Dernière minute du 12 février 2021
Au terme de plus de douze heures d'échanges enflammés, l'Assemblée nationale a validé le 12 février 2021 un nouveau régime plus contraignant pour l'instruction en famille, la soumettant à une autorisation préalable de l'Etat, en lieu et place de la simple déclaration actuelle. Le texte prévoit que l'autorisation de l'IEF ne pourra être accordée que pour raison de santé, handicap, pratique artistique ou sportive, itinérance de la famille, éloignement d'un établissement, et aussi en cas de "situation propre à l'enfant motivant le projet éducatif". "L'intérêt supérieur de l'enfant" devra être respecté.
Article initial du 20 janvier 2021
Certains enfants sont instruits à domicile, par choix, parfois aussi par nécessité. C'est notamment le cas de ceux en situation de handicap lorsque l'Ecole inclusive n'est pas en mesure d'apporter les réponses escomptées. Une éviction non consentie qui impose déjà de nombreuses contraintes. Alors, en 2021, le projet de loi Séparatisme et école, « confortant le respect des principes de la République » (CRPR), inquiète car il pourrait encore alourdir leur quotidien… Il a été élaboré à la suite de l'assassinat de l'enseignant Samuel Paty au motif que l'Education nationale observe depuis dix ans une progression du séparatisme à travers le développement rapide de l'instruction en famille. Elle concerne globalement 0,5 % du total des élèves français, soit 62 000 à la rentrée 2020 (contre 13 500 en 2007). Le gouvernement a donc décidé de durcir les règles sur la scolarisation à domicile. Réécrit après son passage au Conseil d'Etat, l'article 21 de ce projet de loi est en débat à l'Assemblée nationale depuis le 18 janvier 2021.
# # # # # # #
## Liste des tâches
1. D'après le texte sur l'instruction en famille, combien d'élèves étaient instruits en famille à la rentrée 2020 ?
2. Rédigez la suite du texte sur l'instruction en famille à partir de sa dernière phrase.

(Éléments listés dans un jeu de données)
# # # # # # #
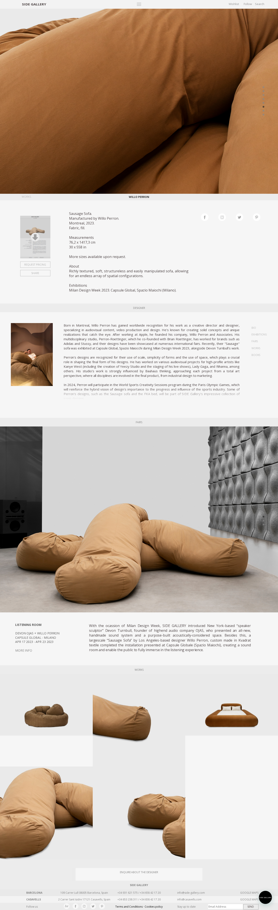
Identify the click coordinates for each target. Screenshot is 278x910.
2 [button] (263, 91)
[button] (265, 897)
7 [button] (263, 111)
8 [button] (263, 115)
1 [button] (263, 87)
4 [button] (263, 99)
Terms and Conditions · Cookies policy (139, 906)
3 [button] (263, 95)
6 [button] (263, 107)
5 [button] (263, 103)
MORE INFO (23, 650)
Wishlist (234, 4)
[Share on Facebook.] (209, 216)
# # # # # # #
## Réponses par tâche
1. 62 000 élèves, soit environ 0,5 % du total des élèves français.

2.
La déclaration devient autorisation
Il prévoit que des dérogations soient maintenues pour raison de santé, de handicap, de pratique artistique ou sportive et, enfin, « pour des situations particulières, sous réserve que les personnes en charge de l'enfant puissent justifier de leur capacité à assurer l'instruction dans le respect de ses intérêts ». Alors pourquoi cet article fait-il débat ? Jusqu'à présent, ces familles devaient simplement déclarer l'instruction à domicile de leurs enfants en mairie et auprès de l'académie, en étant contrôlées une à deux fois par an par les inspecteurs de l'Education nationale. Cet article, qui pourrait entrer en vigueur dès la rentrée 2021, prévoit de remplacer cette « déclaration » par une « autorisation » délivrée par les académies. Certains parents d'enfants handicapés et associations, c'est le cas d'AEVE (Association autisme, espoir vers l'école), redoutent donc une procédure « lourde et incertaine » qui risque de mettre des bâtons dans les roues « de familles déjà surchargées » puisqu'elles « devront constituer un dossier chaque année ». Avec quel délai de réponse ? « Neuf mois comme c'est le cas pour obtenir un accompagnement par une aide humaine à la scolarisation ou une orientation vers un dispositif spécialisé ? », questionne de son côté l'association Toupi qui adressait fin décembre 2020 une lettre aux députés pour défendre les intérêts des élèves en situation de handicap. Serait-ce juste une démarche de plus ou un « véritable obstacle » ? Toupi redoute que l'Education nationale n'exige un avis de la Maison départementale des personnes handicapées (MDPH), comme c'est le cas pour l'inscription au « CNED (Centre national d'enseignement à distance) réglementé », un dispositif dédié, notamment, aux enfants malades et handicapés.
Seulement en cas de scolarisation impossible ?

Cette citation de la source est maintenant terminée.